# Fragmento:
Las predicciones, estimaciones, calificaciones, ratings, etc. cumplen un efecto parecido: ayudarnos a tomar decisiones más allá de la intuición, al menos teóricamente, ya que muchas de ellas no son más que placebos.
Nuestros adivinos hoy son los miles de expertos que tratan de establecer indicadores fiables de tendencias, de evoluciones, patrones de comportamiento, etc. que permitan a otros tomar sus decisiones. Desde finales del siglo XVIII se ha convertido en una obsesión tratar de conocer lo que va a ocurrir o, para ser más precisos, las diferentes probabilidades de que ocurran algunas cosas. Puede que la llegada de las revoluciones, es decir, la creencia en que no todo estaba escrito, tuviera algo que ver. En cualquier caso, aumentaron nuestra sensación de incertidumbre y el sentido del riesgo, que se hizo necesario estimar para la buena marcha de los negocios. Pronto, toda información era poca para decidir. A los ojos de todos, tan loco está el que no le importa el futuro como aquel que asegura conocerlo al ciento por ciento. Y eso es porque el futuro está siempre abierto porque incorpora nuestras propias estimaciones de actuación sobre él.
Para conocer el futuro sería necesario poder procesar toda la información de todos los elementos que afectan a la realidad, más todos aquellos que desconocemos y que lo harán entre el momento en que realizamos la predicción y el momento elegido. No hay ni habrá máquina ni mente capaz de procesar todo ello porque habría que realizar un mapa que coincidiera con el territorio, por utilizar la idea de Bateson. La relación mapa-territorio es la que establece la relación entre la realidad y su representación o modelo. Una predicción resulta de haber convertido partes de la realidad en datos y estos posteriormente, tras su procesado, en una estimación o representación de la realidad futura.
Nuestras agencias de evaluación son hoy nuestros adivinos. Ya no les basta mirarnos las manos y comprobar hasta dónde llegan las líneas. Conocedoras de lo precario de su conocimiento, como los adivinos, lo suplen con las muestras de confianza en sí mismos. Según ellas, lo único que realizan son evaluaciones, asignación de valores en una escala en función de la estimación de ciertas variables. Dicho así queda muy bien, pero estas cosas se traducen en que las variables son un cambio de gobierno en un país democrático, un terremoto, o el anuncio de la retirada de Steve Jacobs por enfermedad.
Steve Jobs, el visionario de Apple, es un buen ejemplo de nuestra extraña relación con el futuro. El anuncio de su abandono por enfermedad ha hecho descender la cotización de la compañía en las bolsas. Sin embargo, Jobs es, a la vez, la negación y la confirmación del funcionamiento del sistema.

# Tareas a realizar:
a - Vuelve a escribir el fragmento desde "Steve Jobs, el" hasta "funcionamiento del sistema.", ambos incluidos, cambiando "la compañía" por "la empresa".
b - Di si cada afirmación coincide con el fragmento, contestando sí o no y citando las palabras del fragmento que lo deciden: (i) Tratar de conocer lo que va a ocurrir es una obsesión desde finales del siglo XVIII. (ii) Las agencias de evaluación dicen que adivinan el futuro. (iii) El anuncio del abandono de Steve Jobs por enfermedad hizo subir la cotización de Apple.

# Datos proporcionados:
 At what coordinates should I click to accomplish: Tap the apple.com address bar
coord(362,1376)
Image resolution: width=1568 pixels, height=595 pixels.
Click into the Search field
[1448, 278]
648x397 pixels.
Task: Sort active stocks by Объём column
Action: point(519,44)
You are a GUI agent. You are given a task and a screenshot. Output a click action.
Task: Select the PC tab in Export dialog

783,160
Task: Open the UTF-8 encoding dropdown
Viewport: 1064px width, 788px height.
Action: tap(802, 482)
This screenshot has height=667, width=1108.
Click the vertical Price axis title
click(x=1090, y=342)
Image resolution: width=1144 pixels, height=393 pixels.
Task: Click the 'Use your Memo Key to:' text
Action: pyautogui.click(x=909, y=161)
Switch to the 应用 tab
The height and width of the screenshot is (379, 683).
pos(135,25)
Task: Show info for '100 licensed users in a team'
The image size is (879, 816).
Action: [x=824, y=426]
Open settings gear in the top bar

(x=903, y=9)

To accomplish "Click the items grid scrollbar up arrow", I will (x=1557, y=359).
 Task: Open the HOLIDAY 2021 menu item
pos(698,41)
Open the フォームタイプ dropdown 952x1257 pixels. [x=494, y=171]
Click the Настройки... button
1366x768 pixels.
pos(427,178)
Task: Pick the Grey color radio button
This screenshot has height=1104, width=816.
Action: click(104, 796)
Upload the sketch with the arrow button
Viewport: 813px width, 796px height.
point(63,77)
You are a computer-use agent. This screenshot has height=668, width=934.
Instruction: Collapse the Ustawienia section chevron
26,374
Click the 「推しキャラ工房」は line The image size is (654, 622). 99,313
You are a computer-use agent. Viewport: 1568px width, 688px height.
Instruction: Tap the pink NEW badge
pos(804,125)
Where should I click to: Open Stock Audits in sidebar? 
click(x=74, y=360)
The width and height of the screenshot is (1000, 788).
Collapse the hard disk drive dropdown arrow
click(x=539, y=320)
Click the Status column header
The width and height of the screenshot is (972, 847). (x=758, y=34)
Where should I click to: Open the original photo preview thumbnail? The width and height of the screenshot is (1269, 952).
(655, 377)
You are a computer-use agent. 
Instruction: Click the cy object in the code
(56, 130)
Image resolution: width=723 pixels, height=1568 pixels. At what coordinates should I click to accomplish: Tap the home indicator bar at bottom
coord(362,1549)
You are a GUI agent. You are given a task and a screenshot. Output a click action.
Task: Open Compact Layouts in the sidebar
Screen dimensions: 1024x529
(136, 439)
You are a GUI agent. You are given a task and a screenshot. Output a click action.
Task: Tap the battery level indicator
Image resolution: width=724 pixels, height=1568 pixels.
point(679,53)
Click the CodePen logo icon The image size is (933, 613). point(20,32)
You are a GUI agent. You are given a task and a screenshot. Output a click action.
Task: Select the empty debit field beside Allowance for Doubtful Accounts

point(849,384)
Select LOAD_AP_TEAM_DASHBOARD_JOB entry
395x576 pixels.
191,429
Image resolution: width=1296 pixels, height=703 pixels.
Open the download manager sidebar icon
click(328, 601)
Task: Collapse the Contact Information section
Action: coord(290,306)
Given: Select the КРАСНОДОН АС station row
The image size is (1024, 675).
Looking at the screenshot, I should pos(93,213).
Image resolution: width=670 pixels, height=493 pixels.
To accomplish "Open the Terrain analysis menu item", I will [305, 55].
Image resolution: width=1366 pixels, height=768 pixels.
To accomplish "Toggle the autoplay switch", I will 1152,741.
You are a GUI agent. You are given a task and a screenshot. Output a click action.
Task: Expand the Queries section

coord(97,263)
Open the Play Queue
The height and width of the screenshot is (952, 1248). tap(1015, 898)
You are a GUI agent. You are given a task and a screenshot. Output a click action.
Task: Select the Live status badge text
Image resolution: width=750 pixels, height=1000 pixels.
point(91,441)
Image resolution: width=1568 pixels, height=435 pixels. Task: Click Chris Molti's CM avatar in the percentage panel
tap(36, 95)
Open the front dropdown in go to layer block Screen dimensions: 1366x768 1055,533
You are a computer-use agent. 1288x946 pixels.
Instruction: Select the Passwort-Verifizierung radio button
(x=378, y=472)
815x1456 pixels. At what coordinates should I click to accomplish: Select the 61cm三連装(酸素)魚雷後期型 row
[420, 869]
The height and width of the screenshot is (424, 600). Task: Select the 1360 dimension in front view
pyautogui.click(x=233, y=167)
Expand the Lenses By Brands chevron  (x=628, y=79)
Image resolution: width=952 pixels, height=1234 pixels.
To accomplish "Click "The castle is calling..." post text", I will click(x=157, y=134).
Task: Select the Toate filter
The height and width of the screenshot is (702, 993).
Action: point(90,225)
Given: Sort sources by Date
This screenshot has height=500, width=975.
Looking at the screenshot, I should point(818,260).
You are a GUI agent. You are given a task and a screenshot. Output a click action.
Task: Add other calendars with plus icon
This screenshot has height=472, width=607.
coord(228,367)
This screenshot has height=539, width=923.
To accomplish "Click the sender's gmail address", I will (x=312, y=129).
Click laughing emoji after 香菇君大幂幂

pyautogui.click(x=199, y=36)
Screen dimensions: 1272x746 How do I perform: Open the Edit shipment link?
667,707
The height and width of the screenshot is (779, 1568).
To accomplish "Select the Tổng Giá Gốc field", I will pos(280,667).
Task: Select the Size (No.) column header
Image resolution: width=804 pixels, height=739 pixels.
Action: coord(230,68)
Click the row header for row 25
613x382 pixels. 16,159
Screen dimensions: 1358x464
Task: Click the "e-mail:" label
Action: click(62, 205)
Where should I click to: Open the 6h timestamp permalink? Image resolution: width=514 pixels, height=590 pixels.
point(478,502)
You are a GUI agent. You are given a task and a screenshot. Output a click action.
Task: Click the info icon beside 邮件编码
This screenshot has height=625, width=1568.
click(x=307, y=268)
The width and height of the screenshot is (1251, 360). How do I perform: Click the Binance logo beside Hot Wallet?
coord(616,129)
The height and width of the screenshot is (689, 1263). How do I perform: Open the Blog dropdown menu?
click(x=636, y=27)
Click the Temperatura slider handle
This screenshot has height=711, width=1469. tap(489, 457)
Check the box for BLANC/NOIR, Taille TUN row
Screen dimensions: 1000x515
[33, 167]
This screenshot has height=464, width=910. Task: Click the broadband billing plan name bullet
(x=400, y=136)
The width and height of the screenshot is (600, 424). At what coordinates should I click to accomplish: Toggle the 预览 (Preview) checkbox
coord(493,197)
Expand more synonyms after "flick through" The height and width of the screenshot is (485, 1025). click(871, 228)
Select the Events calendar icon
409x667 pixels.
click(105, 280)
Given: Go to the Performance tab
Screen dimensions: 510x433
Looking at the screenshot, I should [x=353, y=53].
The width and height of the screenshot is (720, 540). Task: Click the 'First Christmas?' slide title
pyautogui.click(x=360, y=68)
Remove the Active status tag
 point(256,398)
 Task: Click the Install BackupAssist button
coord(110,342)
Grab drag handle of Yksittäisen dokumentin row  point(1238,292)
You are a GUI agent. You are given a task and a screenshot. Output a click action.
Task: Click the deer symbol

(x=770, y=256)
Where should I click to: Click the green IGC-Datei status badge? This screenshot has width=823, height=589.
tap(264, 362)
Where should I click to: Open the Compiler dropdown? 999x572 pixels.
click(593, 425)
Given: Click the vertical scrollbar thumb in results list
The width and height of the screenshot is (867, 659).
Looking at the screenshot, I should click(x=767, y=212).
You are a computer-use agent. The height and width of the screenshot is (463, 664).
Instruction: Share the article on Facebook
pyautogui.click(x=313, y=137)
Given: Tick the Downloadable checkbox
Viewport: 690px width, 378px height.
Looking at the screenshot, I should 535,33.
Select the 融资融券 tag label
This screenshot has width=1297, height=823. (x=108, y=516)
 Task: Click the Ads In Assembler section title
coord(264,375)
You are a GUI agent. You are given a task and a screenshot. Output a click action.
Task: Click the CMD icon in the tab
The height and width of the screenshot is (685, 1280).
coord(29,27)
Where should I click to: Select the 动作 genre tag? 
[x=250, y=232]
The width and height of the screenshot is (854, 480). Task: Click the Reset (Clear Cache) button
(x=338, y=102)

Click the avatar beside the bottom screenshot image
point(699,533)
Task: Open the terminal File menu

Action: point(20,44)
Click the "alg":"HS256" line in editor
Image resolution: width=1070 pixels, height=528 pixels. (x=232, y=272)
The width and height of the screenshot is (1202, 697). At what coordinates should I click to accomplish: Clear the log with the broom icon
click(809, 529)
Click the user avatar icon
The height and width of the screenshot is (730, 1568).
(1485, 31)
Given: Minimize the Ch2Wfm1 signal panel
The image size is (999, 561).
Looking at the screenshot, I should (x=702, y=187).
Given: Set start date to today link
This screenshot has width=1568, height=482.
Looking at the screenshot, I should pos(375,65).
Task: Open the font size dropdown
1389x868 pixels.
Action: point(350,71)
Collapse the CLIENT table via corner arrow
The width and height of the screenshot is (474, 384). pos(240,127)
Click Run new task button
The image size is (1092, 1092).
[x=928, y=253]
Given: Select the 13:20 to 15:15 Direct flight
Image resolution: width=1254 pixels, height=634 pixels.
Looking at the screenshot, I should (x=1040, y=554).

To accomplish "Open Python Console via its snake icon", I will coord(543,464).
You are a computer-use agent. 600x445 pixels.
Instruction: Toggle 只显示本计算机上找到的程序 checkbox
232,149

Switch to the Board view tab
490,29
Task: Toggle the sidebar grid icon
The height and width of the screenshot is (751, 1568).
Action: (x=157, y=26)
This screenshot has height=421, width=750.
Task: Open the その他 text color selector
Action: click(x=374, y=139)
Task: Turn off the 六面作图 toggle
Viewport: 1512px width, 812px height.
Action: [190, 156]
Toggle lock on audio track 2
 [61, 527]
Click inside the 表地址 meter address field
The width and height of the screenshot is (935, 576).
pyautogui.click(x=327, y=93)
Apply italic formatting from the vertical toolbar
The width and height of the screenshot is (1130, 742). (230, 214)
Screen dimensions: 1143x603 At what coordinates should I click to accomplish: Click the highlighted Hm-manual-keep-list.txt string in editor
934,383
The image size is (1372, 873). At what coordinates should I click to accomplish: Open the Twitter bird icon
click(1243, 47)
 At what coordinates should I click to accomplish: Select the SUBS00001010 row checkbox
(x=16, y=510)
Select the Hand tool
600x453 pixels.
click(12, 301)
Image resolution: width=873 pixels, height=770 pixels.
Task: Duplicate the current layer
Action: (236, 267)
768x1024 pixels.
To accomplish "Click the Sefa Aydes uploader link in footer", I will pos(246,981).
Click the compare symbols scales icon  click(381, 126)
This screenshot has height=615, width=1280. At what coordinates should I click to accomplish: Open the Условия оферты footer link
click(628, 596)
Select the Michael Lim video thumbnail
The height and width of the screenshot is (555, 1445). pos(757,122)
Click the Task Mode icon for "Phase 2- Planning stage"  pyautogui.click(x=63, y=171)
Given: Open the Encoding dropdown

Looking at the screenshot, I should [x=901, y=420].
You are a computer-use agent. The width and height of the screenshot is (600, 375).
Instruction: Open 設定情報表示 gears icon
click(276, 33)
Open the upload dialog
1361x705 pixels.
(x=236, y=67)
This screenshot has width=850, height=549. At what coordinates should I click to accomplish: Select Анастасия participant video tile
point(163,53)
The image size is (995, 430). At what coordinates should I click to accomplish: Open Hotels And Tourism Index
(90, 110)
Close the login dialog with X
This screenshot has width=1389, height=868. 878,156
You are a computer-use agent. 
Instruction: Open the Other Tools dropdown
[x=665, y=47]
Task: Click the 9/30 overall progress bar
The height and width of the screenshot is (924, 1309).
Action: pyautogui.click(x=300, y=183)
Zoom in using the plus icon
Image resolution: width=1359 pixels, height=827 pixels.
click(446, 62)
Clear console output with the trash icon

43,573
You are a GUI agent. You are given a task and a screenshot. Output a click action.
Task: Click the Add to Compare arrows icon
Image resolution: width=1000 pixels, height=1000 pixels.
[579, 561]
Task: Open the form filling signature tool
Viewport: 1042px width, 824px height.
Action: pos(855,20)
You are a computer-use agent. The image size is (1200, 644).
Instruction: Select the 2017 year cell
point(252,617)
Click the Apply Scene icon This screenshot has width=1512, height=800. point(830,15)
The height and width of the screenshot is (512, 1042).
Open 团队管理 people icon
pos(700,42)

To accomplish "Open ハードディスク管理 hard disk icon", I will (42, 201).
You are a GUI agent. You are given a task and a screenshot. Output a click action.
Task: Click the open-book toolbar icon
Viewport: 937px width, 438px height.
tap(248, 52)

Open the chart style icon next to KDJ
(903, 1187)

# Respuestas:
a -
Steve Jobs, el visionario de Apple, es un buen ejemplo de nuestra extraña relación con el futuro. El anuncio de su abandono por enfermedad ha hecho descender la cotización de la empresa en las bolsas. Sin embargo, Jobs es, a la vez, la negación y la confirmación del funcionamiento del sistema.

b -
(i) Sí: "Desde finales del siglo XVIII se ha convertido en una obsesión tratar de conocer lo que va a ocurrir".
(ii) No: "Según ellas, lo único que realizan son evaluaciones".
(iii) No: "El anuncio de su abandono por enfermedad ha hecho descender la cotización de la compañía en las bolsas".